---------- Data for this task ----------

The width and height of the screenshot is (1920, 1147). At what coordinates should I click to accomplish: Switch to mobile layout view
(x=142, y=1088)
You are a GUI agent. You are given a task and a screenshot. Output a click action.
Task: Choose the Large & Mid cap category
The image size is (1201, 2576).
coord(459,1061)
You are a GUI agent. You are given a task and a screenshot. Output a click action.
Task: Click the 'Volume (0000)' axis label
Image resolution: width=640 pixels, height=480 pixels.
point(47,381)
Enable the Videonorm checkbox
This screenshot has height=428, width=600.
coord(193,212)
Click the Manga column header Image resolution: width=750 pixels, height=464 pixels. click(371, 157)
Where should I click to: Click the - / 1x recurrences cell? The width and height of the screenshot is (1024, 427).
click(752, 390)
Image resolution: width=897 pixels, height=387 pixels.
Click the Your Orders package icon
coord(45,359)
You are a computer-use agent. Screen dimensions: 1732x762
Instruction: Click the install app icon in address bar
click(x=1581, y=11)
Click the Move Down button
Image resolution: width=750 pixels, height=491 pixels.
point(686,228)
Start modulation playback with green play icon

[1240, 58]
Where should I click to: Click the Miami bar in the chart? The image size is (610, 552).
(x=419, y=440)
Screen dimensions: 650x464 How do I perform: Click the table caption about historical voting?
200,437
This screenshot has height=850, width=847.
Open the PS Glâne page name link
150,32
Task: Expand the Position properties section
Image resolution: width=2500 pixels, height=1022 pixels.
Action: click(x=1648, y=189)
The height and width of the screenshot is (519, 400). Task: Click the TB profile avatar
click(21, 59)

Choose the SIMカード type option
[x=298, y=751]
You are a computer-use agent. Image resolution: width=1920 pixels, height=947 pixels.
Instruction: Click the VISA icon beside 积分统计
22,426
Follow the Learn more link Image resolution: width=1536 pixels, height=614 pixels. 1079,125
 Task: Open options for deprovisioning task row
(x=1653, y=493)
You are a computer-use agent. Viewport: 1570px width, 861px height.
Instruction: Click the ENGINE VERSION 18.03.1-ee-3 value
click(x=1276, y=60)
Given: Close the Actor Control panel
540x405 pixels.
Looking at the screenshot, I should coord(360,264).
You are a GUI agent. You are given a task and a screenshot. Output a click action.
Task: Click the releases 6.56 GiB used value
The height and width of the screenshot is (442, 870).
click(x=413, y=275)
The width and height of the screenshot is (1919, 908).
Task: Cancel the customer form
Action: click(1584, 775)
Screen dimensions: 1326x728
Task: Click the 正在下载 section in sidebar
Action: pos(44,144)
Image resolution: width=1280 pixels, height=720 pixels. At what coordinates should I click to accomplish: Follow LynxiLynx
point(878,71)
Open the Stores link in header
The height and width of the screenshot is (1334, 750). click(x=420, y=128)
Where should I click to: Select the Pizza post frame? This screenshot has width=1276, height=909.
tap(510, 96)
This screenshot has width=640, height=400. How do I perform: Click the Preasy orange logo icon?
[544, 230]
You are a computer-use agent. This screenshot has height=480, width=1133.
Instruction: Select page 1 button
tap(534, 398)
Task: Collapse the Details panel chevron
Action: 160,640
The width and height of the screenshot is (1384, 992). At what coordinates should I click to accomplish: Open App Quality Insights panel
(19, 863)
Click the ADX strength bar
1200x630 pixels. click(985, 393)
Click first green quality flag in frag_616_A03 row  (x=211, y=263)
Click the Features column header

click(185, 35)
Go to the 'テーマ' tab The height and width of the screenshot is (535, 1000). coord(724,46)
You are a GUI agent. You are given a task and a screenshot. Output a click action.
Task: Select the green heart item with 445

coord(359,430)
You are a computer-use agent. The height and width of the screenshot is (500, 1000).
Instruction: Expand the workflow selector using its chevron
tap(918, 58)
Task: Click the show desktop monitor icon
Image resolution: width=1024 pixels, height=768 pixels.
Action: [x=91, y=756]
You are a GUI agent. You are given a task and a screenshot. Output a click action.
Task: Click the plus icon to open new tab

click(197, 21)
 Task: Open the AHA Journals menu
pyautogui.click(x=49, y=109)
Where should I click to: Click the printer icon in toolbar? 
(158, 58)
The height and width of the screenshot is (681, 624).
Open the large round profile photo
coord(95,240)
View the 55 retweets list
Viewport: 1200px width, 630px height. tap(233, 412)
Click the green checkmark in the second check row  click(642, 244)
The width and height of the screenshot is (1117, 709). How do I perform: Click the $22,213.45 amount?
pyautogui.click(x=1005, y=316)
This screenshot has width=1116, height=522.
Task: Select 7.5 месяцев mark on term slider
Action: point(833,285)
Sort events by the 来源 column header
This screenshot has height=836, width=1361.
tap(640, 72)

----------

#### [Problem details]
The output should restate the data exactly, with no line missing.

#### [Your response]
The width and height of the screenshot is (1920, 1147). At what coordinates should I click to accomplish: Switch to mobile layout view
(x=142, y=1088)
You are a GUI agent. You are given a task and a screenshot. Output a click action.
Task: Choose the Large & Mid cap category
The image size is (1201, 2576).
coord(459,1061)
You are a GUI agent. You are given a task and a screenshot. Output a click action.
Task: Click the 'Volume (0000)' axis label
Image resolution: width=640 pixels, height=480 pixels.
point(47,381)
Enable the Videonorm checkbox
This screenshot has height=428, width=600.
coord(193,212)
Click the Manga column header Image resolution: width=750 pixels, height=464 pixels. click(371, 157)
Where should I click to: Click the - / 1x recurrences cell? The width and height of the screenshot is (1024, 427).
click(752, 390)
Image resolution: width=897 pixels, height=387 pixels.
Click the Your Orders package icon
coord(45,359)
You are a computer-use agent. Screen dimensions: 1732x762
Instruction: Click the install app icon in address bar
click(x=1581, y=11)
Click the Move Down button
Image resolution: width=750 pixels, height=491 pixels.
point(686,228)
Start modulation playback with green play icon

[1240, 58]
Where should I click to: Click the Miami bar in the chart? The image size is (610, 552).
(x=419, y=440)
Screen dimensions: 650x464 How do I perform: Click the table caption about historical voting?
200,437
This screenshot has height=850, width=847.
Open the PS Glâne page name link
150,32
Task: Expand the Position properties section
Image resolution: width=2500 pixels, height=1022 pixels.
Action: click(x=1648, y=189)
The height and width of the screenshot is (519, 400). Task: Click the TB profile avatar
click(21, 59)

Choose the SIMカード type option
[x=298, y=751]
You are a computer-use agent. Image resolution: width=1920 pixels, height=947 pixels.
Instruction: Click the VISA icon beside 积分统计
22,426
Follow the Learn more link Image resolution: width=1536 pixels, height=614 pixels. 1079,125
 Task: Open options for deprovisioning task row
(x=1653, y=493)
You are a computer-use agent. Viewport: 1570px width, 861px height.
Instruction: Click the ENGINE VERSION 18.03.1-ee-3 value
click(x=1276, y=60)
Given: Close the Actor Control panel
540x405 pixels.
Looking at the screenshot, I should coord(360,264).
You are a GUI agent. You are given a task and a screenshot. Output a click action.
Task: Click the releases 6.56 GiB used value
The height and width of the screenshot is (442, 870).
click(x=413, y=275)
The width and height of the screenshot is (1919, 908).
Task: Cancel the customer form
Action: click(1584, 775)
Screen dimensions: 1326x728
Task: Click the 正在下载 section in sidebar
Action: pos(44,144)
Image resolution: width=1280 pixels, height=720 pixels. At what coordinates should I click to accomplish: Follow LynxiLynx
point(878,71)
Open the Stores link in header
The height and width of the screenshot is (1334, 750). click(x=420, y=128)
Where should I click to: Select the Pizza post frame? This screenshot has width=1276, height=909.
tap(510, 96)
This screenshot has width=640, height=400. How do I perform: Click the Preasy orange logo icon?
[544, 230]
You are a computer-use agent. This screenshot has height=480, width=1133.
Instruction: Select page 1 button
tap(534, 398)
Task: Collapse the Details panel chevron
Action: 160,640
The width and height of the screenshot is (1384, 992). At what coordinates should I click to accomplish: Open App Quality Insights panel
(19, 863)
Click the ADX strength bar
1200x630 pixels. click(985, 393)
Click first green quality flag in frag_616_A03 row  (x=211, y=263)
Click the Features column header

click(185, 35)
Go to the 'テーマ' tab The height and width of the screenshot is (535, 1000). coord(724,46)
You are a GUI agent. You are given a task and a screenshot. Output a click action.
Task: Select the green heart item with 445

coord(359,430)
You are a computer-use agent. The height and width of the screenshot is (500, 1000).
Instruction: Expand the workflow selector using its chevron
tap(918, 58)
Task: Click the show desktop monitor icon
Image resolution: width=1024 pixels, height=768 pixels.
Action: [x=91, y=756]
You are a GUI agent. You are given a task and a screenshot. Output a click action.
Task: Click the plus icon to open new tab

click(197, 21)
 Task: Open the AHA Journals menu
pyautogui.click(x=49, y=109)
Where should I click to: Click the printer icon in toolbar? 
(158, 58)
The height and width of the screenshot is (681, 624).
Open the large round profile photo
coord(95,240)
View the 55 retweets list
Viewport: 1200px width, 630px height. tap(233, 412)
Click the green checkmark in the second check row  click(642, 244)
The width and height of the screenshot is (1117, 709). How do I perform: Click the $22,213.45 amount?
pyautogui.click(x=1005, y=316)
This screenshot has width=1116, height=522.
Task: Select 7.5 месяцев mark on term slider
Action: point(833,285)
Sort events by the 来源 column header
This screenshot has height=836, width=1361.
tap(640, 72)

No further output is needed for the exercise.